------ Texto mostrado
Llegó a su pueblo emocionado y dispuesto a visitar a todas aquellas amistades qué añoraba ver desde hace mucho tiempo.
Después de reportarse con su familia y en especial con sus papitos, el Caminante se dispuso a realizar un pequeño tour para estrechar la mano de sus paisanos.
Pero el destino es caprichoso e impredecible.
Al primero qué buscó es a quien en sus tiempos de juventud, fue uno de sus primeros patrones: el Cordobés, un veterano herrero qué le enseño a hacer sus primeras chambas de soldadura eléctrica.
El Cordobés no fue un jefe «tirano», por el contrario, era muy alivianado, y aunque en más de una vez lo reprendió y corrigió, jamás le faltó el respeto.
«Mira junior, es que yo tengo la responsabilidad de enseñarte este oficio, pues me eché el compromiso con tu papá de que aprenderías a aventarte tus primeros cacahuates (en alusión a la soldadura eléctrica) y por eso te tengo que llamar la atención cuando no estás haciendo bien las cosas» solía decir el ‘maistro’.
------------
------ Datos para analizar
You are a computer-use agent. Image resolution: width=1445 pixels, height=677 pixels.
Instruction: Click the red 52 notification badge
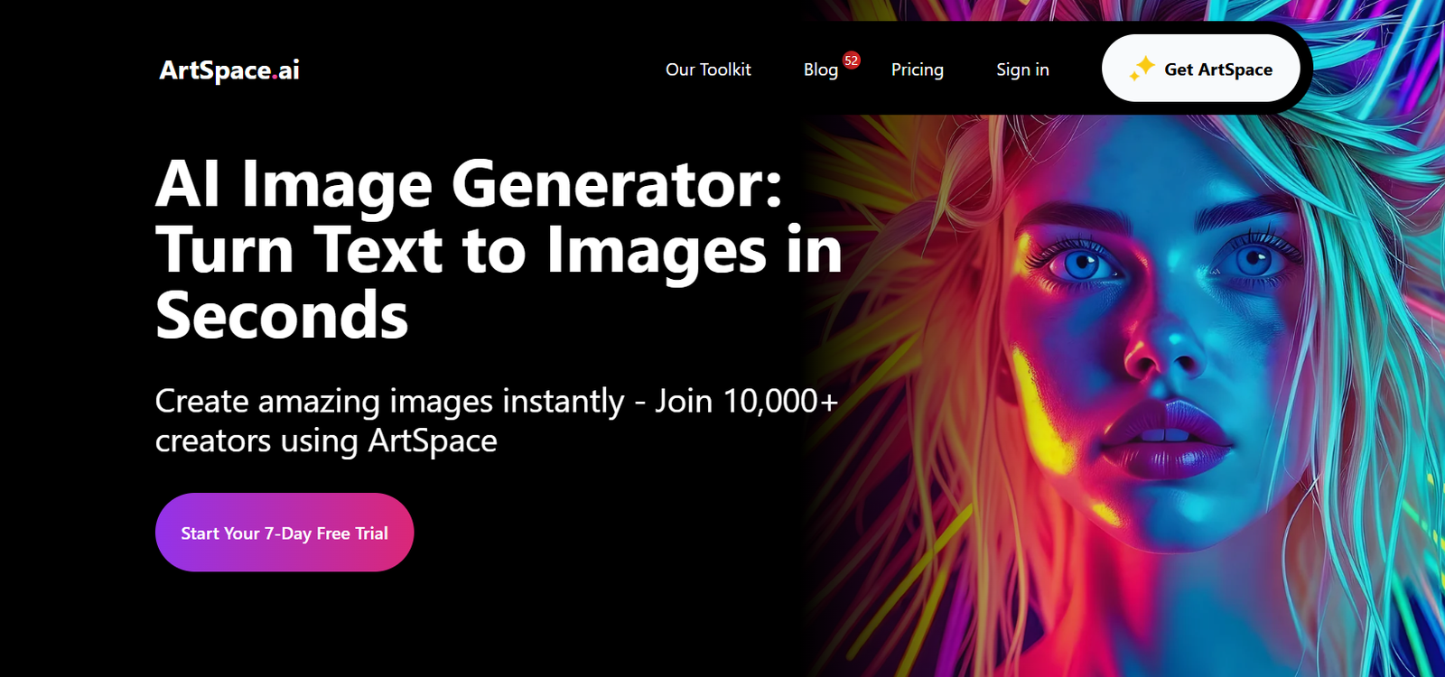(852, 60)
------------
------ Datos para analizar
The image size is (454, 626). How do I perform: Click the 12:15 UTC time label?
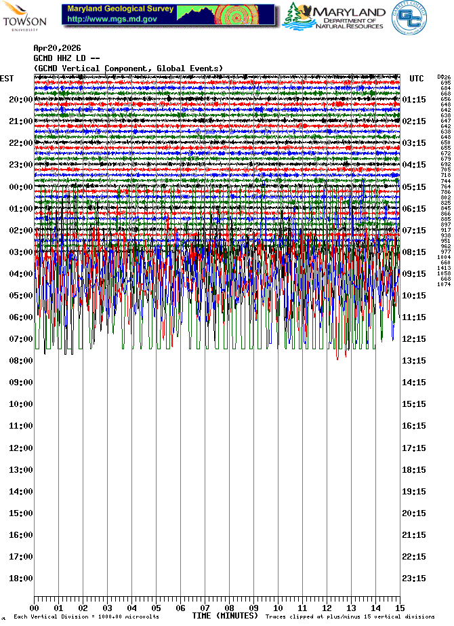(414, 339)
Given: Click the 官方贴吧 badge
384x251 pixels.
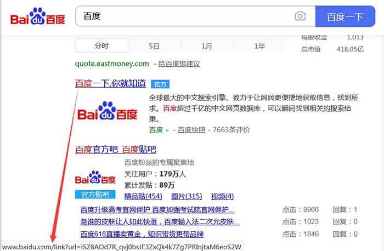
------------
__Qué se pide__:
A - Anota todas las palabras del relato que nombran a la familia del Caminante o a alguno de sus miembros.
B - Copia tal cual el fragmento del relato que arranca en las palabras "Al primero qué" y acaba en "de soldadura eléctrica.".

__Tus respuestas__:
A - familia, papitos, papá

B -
Al primero qué buscó es a quien en sus tiempos de juventud, fue uno de sus primeros patrones: el Cordobés, un veterano herrero qué le enseño a hacer sus primeras chambas de soldadura eléctrica.